During my first few years as a guitar player, I didn’t have the first clue about string gauges. Sometimes I bought the pink pack (Ernie Ball Super Slinky, .009-.042), sometimes it was the yellow (Ernie Ball Regular Slinky, .010-.046), depending on what they slapped onto the counter when I said I wanted some strings for my Fender. Inevitably, I got less overwhelmed and more picky over the years, and by the time I was 14 or so, I had settled on 10-46.¬†However, it was only two years before we started playing more extreme metal, which seemed to demand downtuning. The guys at the music store recommended 11:s in order to take up the slack, and that worked well for a while, and when I experimented with 10-52 it felt even better. When we gave up the extreme stuff and tuned back up, I got used to the increased tension, and thus I stuck with 10-52 for years and years.
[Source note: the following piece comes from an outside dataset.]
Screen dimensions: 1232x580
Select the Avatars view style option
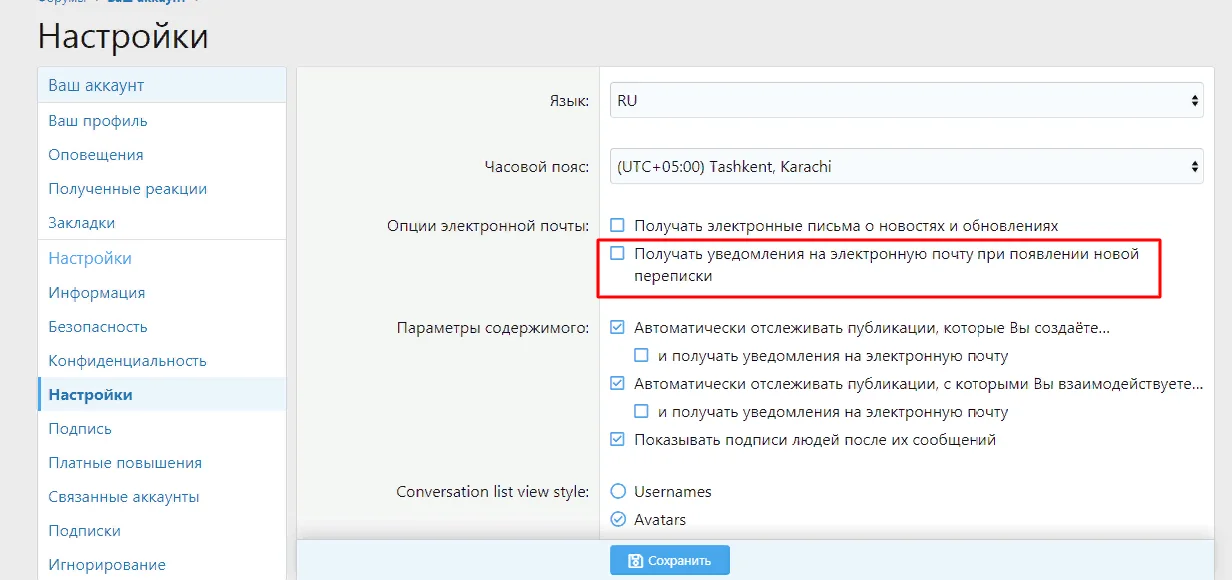618,519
It took a concerted effort for me to go back to regular-gauge strings again. During my formative years, I developed the habit of never practicing through an amplifier, which inevitably made me play harder to compensate, which was exacerbated by the fact that I could seldom hear myself properly on stage. In those years, I developed a hard and rough playing style that not only had my fingers and lower arms fatigued within five minutes on a stage, it was also murder on regular strings. My dad preferred 9-42 strings in those days, and when I borrowed his Fender and hit a chord, you could hear the “bawaiaoum” of the bottom E string hitting F and then settling back on pitch. But a few weeks of proper warm-up exercises and diligent practicing with distortion allowed me to develop a lighter touch and an almost effortless right-hand technique, and thus I was able to go back to Regular Slinkys again.

Making this journey was a massive learning experience, and sometimes you cannot grasp the obvious until it jumps up and hits you right in the face. Here’s what I’ve learned. The feel of a string depends on three factors: length, thickness and pitch. Obviously, it is impossible to change the scale length of a guitar. Furthermore, one tends to prefer a certain tuning standard, mine is standard 440 Hz concert pitch, if nothing else then for the fact that music tends to be a team sport. Once during my downtuning days, I tried to jam with some other guys that were in concert pitch, and it was almost out of control. When they followed me, it was a cacophony since we were two semitones apart, and when I followed them, you could smell the smoke in the room, that’s how hard I had to think. Long story short, the scale length is fixed and you generally want to tune to the same pitch as the other guys and gals, so the only thing that is left to experiment with is the string gauge.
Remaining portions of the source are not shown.